Generation and Nonlinear Dynamical Analyses of Fractional-Order Memristor-Based Lorenz Systems

1
College of Electrical Engineering and Automation, Shandong University of Science and Technology, No. 579, Qianwan'gang Road, Qingdao Economic and Technical Development Zone, Qingdao 266510, China
2
Department of Mathematics, North University of China, No. 3, Xueyuan Road, Jiancaoping District, Taiyuan 030051, China
*
Author to whom correspondence should be addressed.
Entropy 2014, 16(12), 6240-6253; https://doi.org/10.3390/e16126240
Submission received: 1 October 2014 / Revised: 9 November 2014 / Accepted: 21 November 2014 / Published: 28 November 2014
(This article belongs to the Special Issue Recent Advances in Chaos Theory and Complex Networks)

Abstract

:
In this paper, four fractional-order memristor-based Lorenz systems with the flux-controlled memristor characterized by a monotone-increasing piecewise linear function, a quadratic nonlinearity, a smooth continuous cubic nonlinearity and a quartic nonlinearity are presented, respectively. The nonlinear dynamics are analyzed by using numerical simulation methods, including phase portraits, bifurcation diagrams, the largest Lyapunov exponent and power spectrum diagrams. Some interesting phenomena, such as inverse period-doubling bifurcation and intermittent chaos, are found to exist in the proposed systems.

Graphical Abstract

1. Introduction

The memristor, a nonlinear resistor with a memory effect, was originally postulated by Chua in 1971 [1]. Because there were no such devices found in reality, research on the memristor and its application did not attract attention in the science and engineering field. Its prototype was successfully realized by researchers at Hewlett-Packard in 2008 [2]. Nowadays, the memristor has a wide range of applications in storage [35], neural networks [68], chaotic systems [9,10], and so on. It is observed that the memristor-based systems have properties that the common systems do not possess.
Recently, the memristor-based chaotic systems were becoming a research hotspot at home and abroad. In [1013], Chua’s diodes were replaced with memristors characterized by a piecewise linear function.

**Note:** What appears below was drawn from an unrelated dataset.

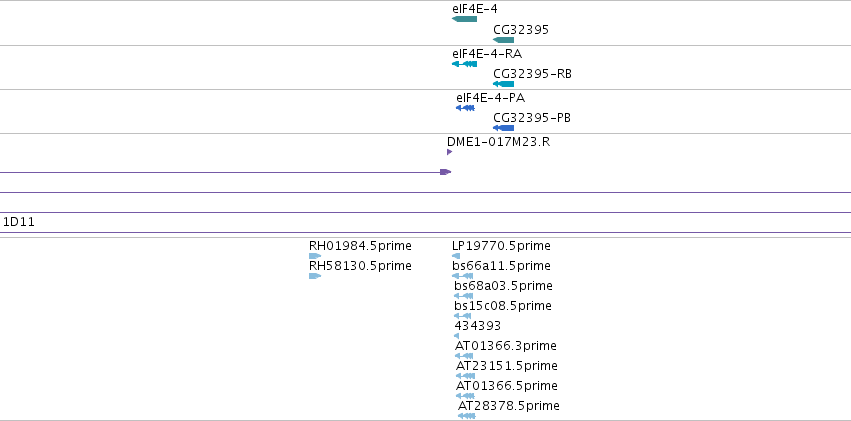851x421 pixels.
Task: Click the purple arrowhead ending the long clone line
Action: [446, 172]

Bao et al. proposed an active two-terminal flux-controlled memristor characterized by a quadratic nonlinearity in [14]. In [1518], flux-controlled memristors characterized by a smooth continuous cubic nonlinearity are presented. Furthermore, research has been done on the charge-controlled memristor characterized by a fourth degree polynomial function [19]. Compared to classical integer-order models, the fractional derivative provides a wonderful implement for describing the memory and hereditary properties of all kinds of materials and processes. Therefore, research on fractional-order systems has a more universal meaning. Recently, Ivo Petráš first studied the fractional-order memristor-based Chua’s circuit [20]. In [21], the simplest fractional-order memristor-based chaotic system is introduced. In [19], a fourth degree polynomial memristance function is used in the fractional-order memristor-based simplest chaotic circuit. The above-mentioned research results focus on the fractional-order memristor-based Chua or the simplest circuit. However, there are few results about the fractional-order memristor-based Lorenz system. In [22], an integer-order memristor-based Lorenz circuit with a piecewise linear memristance function is presented. Usually the equations of fractional-order systems are derived from the corresponding integer-order counterpart. Inspired by this, the idea of developing the fraction-order memristor-based Lorenz system with a piecewise linear function arose. In this paper, we first propose a new fractional-order memristor-based Lorenz system with the flux-controlled memristor characterized by a piecewise linear function, and its dynamical behaviors are illustrated by using a phase portrait, a bifurcation diagram, the largest lyapunov exponent and a power spectrum diagram. Then, what happens if the memristor is replaced with a quadratic nonlinearity, a cubic nonlinearity and a quartic nonlinearity, respectively? This paper gives the answer. Simulation results show that these fractional-order memristor-based systems exhibit some interesting dynamical behaviors within a certain range of parameters.
The organization of this paper is as follows. In Section 2, some preliminaries of fractional calculus and memristors are briefly reviewed. Section 3 presents the generation of fractional-order memristor-based Lorenz systems with four different flux-controlled memristors. In addition, the nonlinear dynamical behaviors of the proposed systems are analyzed. The conclusions are finally drawn in Section 4.

2. Preliminaries

2.1. Grünwald-Letnikov Fractional Derivative

Given that the method defined by Grünwald-Letnikov (GL) is the most direct numerical one to solve the fractional calculus in the various definitions of derivative [2325], in this work, the q-th-order GL definition is given by [23,24]:
α 0 D t q f ( t ) = lim t 0 h q j = 0 t α 0 h ( 1 ) j ( q j ) f ( t j h )
where:
( q j ) = q ( q 1 ) ( q j + 1 ) j ! .
Equation (1) can be reduced to:
α 0 D t q y ( k ) = h q j = 0 k ω j ( q ) y k j ,
where:
ω j ( q ) = ( 1 ) j ( q j ) , j = 0 , 1 , 2 ,
and h is the time step.

2.2. Memristor Model

At present, many memristor models have been proposed in [1,26,27]. The memristor model used in this paper is a flux-controlled memristor model described by the following circuit equations:
i = W ( φ ) υ , d φ d t = υ , W ( φ ) = d q ( φ ) d φ ,
where i and υ denote the current through and the voltage across the device; q(φ) and W (φ) are called the memristance and the memductance, respectively [17].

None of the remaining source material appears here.